Da mesma forma, o gasoduto Nord Stream 2 para fornecer gás natural russo à Alemanha através do Mar Báltico está agora por um fio. Se o projecto não for concluído até a época das eleições federais na Alemanha, em Setembro, poderá se tornar uma mera atracção turística para mergulhadores. Os verdes alemães estão actualmente liderando  as pesquisas, e tanto a imprensa alemã quanto a sociedade alemã querem que o projecto seja descartado. Mesmo que o gasoduto fosse para ser concluída, como Maxim Samorukov dos Carnegie Moscow Centre notas, é difícil acreditar que ele iria ser plenamente utilizado, dado que o seu propósito original (para a Rússia) era excluir Ucrânia.

Embora não saibamos os custos exactos do recente deslocamento da Rússia de quase 150.000 soldados, equipamento pesado e hospitais de campanha para a fronteira ucraniana, não há dúvida de que custou um custo considerável para uma economia  que é quase do mesmo tamanho que aquela de Nova York. Os russos estão perfeitamente cientes desses custos. Depois de experimentar dez anos de queda dos salários reais (ajustados pela inflação), poucos ainda se emocionam com os novos ataques de sabre de Putin.

Não precisava ser assim. A Rússia de Putin poderia ter escolhido a modernização, em vez do assassinato. A estrela guia política de Putin, a União Soviética, também escolheu o último caminho, e a Rússia hoje se parece cada vez mais com a falecida URSS, governada na época por um homem diferente da KGB, Yuri Andropov. A Rússia alcançou exactamente tanto na Ucrânia quanto a URSS na guerra de 1979-89 no Afeganistão.

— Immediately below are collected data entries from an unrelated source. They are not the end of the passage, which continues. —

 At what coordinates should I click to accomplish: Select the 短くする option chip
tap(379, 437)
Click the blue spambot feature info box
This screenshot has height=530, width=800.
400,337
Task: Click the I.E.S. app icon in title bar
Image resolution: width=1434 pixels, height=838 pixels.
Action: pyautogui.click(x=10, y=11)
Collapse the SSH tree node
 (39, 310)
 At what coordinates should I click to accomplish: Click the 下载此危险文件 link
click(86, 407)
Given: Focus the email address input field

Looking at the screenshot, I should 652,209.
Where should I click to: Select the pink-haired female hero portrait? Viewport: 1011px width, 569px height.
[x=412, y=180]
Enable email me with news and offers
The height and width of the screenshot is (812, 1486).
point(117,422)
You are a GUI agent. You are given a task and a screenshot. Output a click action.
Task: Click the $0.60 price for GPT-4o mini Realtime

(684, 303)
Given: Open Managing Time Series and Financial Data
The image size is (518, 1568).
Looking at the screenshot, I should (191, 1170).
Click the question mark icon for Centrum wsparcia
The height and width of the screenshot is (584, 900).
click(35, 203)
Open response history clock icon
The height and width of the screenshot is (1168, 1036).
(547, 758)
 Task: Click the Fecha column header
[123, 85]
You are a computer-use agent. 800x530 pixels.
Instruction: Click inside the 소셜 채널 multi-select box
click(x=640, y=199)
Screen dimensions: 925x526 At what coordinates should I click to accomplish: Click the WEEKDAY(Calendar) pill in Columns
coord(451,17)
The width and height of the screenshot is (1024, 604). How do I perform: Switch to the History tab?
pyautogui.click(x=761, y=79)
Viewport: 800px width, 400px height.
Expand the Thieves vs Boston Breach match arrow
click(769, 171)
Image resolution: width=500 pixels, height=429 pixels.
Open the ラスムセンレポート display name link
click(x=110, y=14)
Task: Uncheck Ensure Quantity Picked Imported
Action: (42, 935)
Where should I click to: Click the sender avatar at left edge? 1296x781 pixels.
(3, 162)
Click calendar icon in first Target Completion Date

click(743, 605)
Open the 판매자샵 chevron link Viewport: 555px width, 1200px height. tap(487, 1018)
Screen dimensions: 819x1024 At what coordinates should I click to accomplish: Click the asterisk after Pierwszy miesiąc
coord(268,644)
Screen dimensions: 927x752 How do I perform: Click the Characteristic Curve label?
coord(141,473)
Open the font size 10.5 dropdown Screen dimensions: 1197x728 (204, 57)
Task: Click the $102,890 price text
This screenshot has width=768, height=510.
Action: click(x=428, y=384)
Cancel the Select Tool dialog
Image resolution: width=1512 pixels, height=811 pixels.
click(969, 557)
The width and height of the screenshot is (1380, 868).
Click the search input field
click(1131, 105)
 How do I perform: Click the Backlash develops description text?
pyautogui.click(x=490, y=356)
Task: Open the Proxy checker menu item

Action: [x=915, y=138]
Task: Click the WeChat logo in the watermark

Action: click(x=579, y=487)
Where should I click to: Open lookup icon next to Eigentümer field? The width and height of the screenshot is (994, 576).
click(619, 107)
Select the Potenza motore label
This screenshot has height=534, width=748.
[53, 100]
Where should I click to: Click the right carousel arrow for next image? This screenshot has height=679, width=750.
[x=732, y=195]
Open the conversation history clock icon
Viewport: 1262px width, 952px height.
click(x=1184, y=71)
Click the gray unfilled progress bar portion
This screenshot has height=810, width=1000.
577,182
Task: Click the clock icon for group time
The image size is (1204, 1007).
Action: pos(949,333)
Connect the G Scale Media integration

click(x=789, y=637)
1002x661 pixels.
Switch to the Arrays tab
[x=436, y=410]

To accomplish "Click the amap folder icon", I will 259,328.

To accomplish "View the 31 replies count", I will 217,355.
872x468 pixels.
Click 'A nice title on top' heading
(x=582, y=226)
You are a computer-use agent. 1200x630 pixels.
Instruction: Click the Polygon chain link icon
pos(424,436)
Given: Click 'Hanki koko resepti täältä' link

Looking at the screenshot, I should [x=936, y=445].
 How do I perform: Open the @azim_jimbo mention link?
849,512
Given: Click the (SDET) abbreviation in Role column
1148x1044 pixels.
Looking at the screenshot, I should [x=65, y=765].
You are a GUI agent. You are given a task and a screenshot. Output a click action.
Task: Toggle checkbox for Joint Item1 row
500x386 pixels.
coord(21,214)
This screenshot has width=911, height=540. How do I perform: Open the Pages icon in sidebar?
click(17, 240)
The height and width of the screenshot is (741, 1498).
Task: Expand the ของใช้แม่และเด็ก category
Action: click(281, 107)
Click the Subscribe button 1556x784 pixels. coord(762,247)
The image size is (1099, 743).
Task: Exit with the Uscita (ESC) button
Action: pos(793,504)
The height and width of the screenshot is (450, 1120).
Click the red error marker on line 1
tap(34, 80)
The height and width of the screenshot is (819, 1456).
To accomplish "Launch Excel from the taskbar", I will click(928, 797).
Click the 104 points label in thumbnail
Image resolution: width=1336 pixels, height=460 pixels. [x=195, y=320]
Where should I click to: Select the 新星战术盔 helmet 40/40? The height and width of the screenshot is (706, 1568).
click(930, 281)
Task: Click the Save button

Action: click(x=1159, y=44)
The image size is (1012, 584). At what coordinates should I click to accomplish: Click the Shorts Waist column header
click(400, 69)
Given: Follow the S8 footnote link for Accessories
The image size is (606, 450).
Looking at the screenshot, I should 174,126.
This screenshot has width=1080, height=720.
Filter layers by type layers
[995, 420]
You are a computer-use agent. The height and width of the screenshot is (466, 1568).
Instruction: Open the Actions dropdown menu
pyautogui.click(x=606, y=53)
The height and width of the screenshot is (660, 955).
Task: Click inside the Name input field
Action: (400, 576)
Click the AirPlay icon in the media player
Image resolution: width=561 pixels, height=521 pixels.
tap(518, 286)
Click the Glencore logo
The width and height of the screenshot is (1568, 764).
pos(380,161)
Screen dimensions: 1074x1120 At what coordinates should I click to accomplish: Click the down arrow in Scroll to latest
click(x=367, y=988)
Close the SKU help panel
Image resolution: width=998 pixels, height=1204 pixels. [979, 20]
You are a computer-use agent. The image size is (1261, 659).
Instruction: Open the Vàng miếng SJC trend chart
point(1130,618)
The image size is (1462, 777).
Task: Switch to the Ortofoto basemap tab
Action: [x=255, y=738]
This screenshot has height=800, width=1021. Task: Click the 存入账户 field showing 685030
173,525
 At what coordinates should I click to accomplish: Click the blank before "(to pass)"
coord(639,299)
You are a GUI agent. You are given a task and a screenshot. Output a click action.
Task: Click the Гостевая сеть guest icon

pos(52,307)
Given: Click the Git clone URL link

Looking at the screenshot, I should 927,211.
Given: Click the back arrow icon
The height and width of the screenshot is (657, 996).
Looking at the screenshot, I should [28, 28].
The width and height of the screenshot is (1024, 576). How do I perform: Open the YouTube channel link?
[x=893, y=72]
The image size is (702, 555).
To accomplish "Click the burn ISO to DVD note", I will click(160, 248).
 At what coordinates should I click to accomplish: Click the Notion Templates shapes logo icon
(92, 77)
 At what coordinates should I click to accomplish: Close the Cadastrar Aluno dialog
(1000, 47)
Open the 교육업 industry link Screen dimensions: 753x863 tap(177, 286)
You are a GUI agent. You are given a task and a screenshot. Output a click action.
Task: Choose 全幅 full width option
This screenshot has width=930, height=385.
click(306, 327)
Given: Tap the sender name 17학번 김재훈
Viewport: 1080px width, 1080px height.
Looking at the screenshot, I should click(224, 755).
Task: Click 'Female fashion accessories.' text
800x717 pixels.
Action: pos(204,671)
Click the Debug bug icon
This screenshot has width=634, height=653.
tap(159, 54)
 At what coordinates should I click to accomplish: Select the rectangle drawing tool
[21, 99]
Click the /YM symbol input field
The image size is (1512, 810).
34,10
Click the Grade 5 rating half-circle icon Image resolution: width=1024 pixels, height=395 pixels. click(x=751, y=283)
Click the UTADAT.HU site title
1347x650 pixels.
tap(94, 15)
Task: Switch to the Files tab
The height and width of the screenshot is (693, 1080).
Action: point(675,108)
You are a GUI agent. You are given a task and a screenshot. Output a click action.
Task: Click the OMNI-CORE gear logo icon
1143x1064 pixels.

Agora, o Ministro da Defesa da Rússia, Sergei Shoigu, anunciou que a Rússia começará a retirar seus exércitos da região da fronteira com a Ucrânia. Aparentemente, o discurso de Putin realmente foi puro som e fúria, significando que ele está perdendo influência dentro e fora do país.

SŁAWOMIR SIERAKOWSKI

Sławomir Sierakowski, fundador do movimento Krytyka Polityczna, é director do Instituto de Estudos Avançados de Varsóvia e bolsista sénior do Conselho Alemão de Relações Exteriores.